## DOCUMENT PASSAGE
==*==

# Lgd problems with herding dog



## edwardsonfarm (Feb 3, 2015)

Hello all I need some advice. 
We are looking at expanding our hog operation and have the potential for them to run into wolves and coyotes. We want to know if having a lgd in with them would be problematic with our herding dogs. The herding dogs are for when we move the clan from one pasture to the other. We just don't want to confuse the lgd or get our herding dogs into a fight with the lgds. Any thoughts would be appreciated. 
Thank you for your time.


----------



## wiscto (Nov 24, 2014)

Hey. Just a heads up, it takes a few days for the knowledgeable people to come around, but someone will get to you. I wouldn't be comfortable getting into detail, but I know people do use both herding and LGDs. If you already have herding dogs working, that should help because there's a good chance your LGD pups will grow up understanding their herding dogs' role, especially if you establish yourself as the boss.

==*==

## EXERCISE BRIEF
For the forum thread on guardian and herding dogs, state whether each statement agrees with it, answering yes or no and quoting the deciding words: (a) The herding dogs are used to move the hogs between pastures. (b) The reply offers a detailed plan for raising a guardian dog alongside herding dogs. (c) The original poster expects the hogs may encounter bears. The lines that follow have no connection to the forum thread.

## COLLECTED MATERIAL
==*==

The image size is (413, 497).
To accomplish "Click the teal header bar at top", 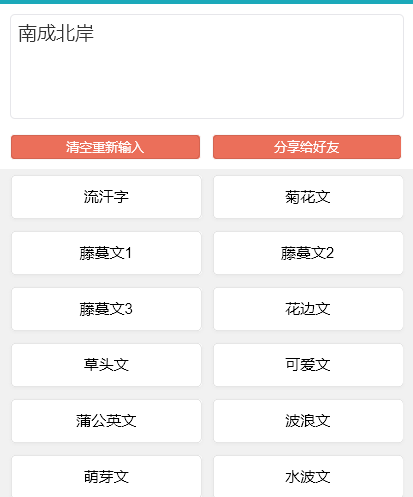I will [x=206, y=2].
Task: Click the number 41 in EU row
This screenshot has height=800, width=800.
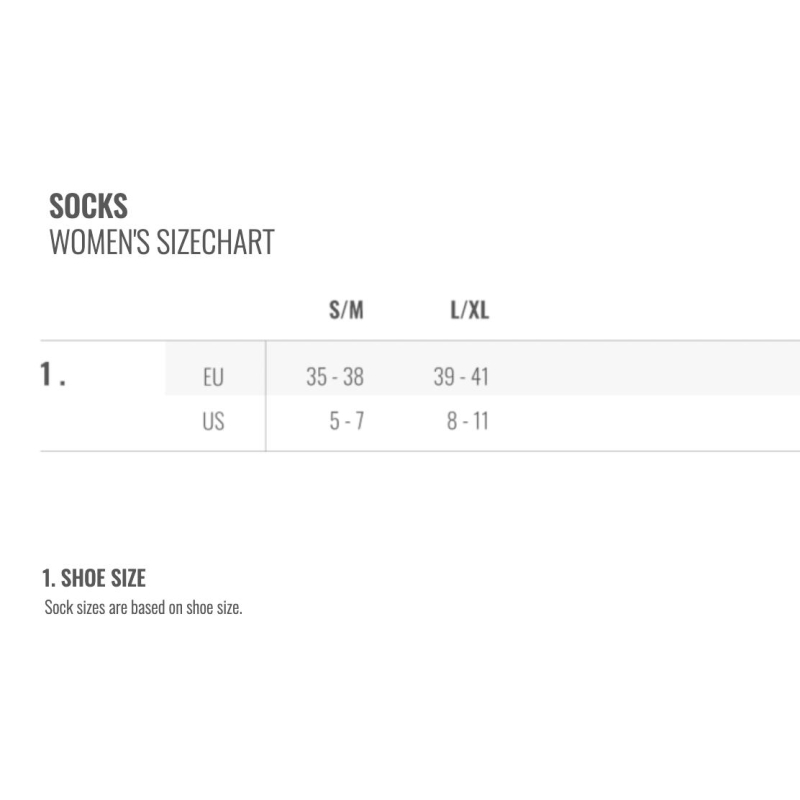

==*==

## FULL RESPONSE
(a) Yes: "The herding dogs are for when we move the clan from one pasture to the other."
(b) No: "I wouldn't be comfortable getting into detail"
(c) No: "have the potential for them to run into wolves and coyotes."